Showing up doesn’t seem like a big deal until you think about how many people don’t do exactly that. In the United States, one in four children are being raised without a father.  That is a phenomenal number of people who aren’t showing up.  In the U.S., 40-50% of marriages end in divorce.  That means one or both spouses stopped showing up and stopped doing what was expected in their marriage.

Showing up and doing what you are supposed to do is more important than it seems. There are lots of people we rely on to show up, besides our family members.  Our children’s teachers, school bus drivers, the police and garbage collectors are some important ones.  If they decided to stop showing up, our lives would be grim, indeed.

Unfortunately, we tend to take for granted those who do what is expected. Their contributions to our lives don’t seem like a big deal.  After all, aren’t they just doing what they are supposed to be doing?  Yes, except doing what you are supposed to do isn’t easy.

I’m a mother, and I can assure you that being a responsible parent isn’t easy. At times, my career has had to take a backseat to my job as a mother.  And significant parts of my free time go to doing those things that make my daughter’s life better.  I make her lunch, I do her laundry, I chauffeur her to activities, and I spend a lot of time listening to her and providing her with emotional support.  So, I don’t have time to watch television.  And I don’t have a break in the day to get my nails done.  And very often, I run on too little sleep.  But that’s what happens when you “show up” as a parent.
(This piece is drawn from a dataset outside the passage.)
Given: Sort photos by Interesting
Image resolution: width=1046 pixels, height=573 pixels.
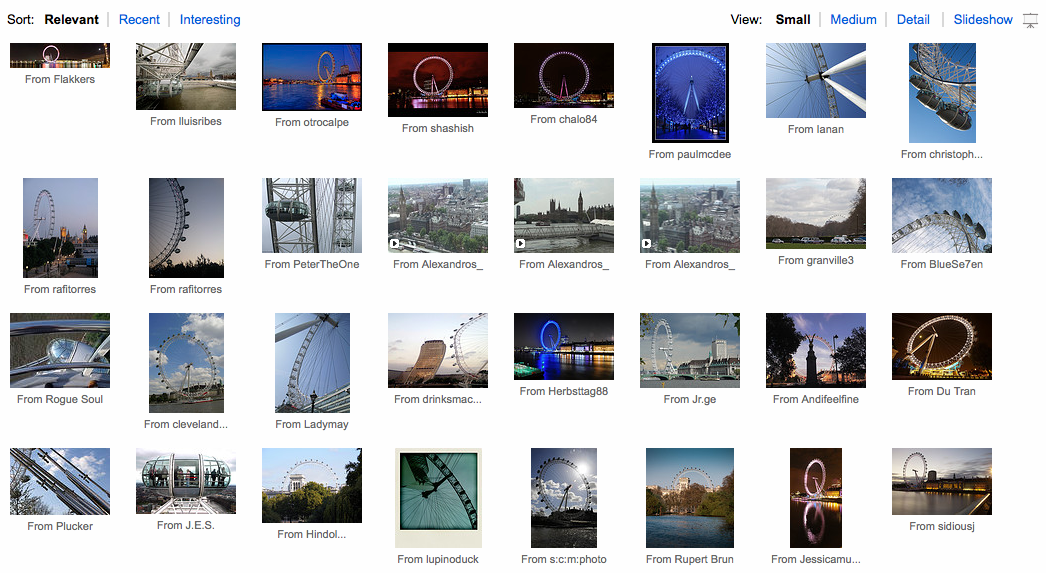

Most of us are lucky enough to have someone in our lives on whom we can rely. We don’t wonder if that person is going to show up and do what they are supposed to do.  We know that we can count on them.  This week, tell the person who “shows up” for you how much you appreciate them.  Tell that person that you value their reliability.  Let him or her know that their decision to be responsible has made a significant difference in your life.  Tell that person that you understand that showing up isn’t always easy, and that you are thankful that they have made that sacrifice for you.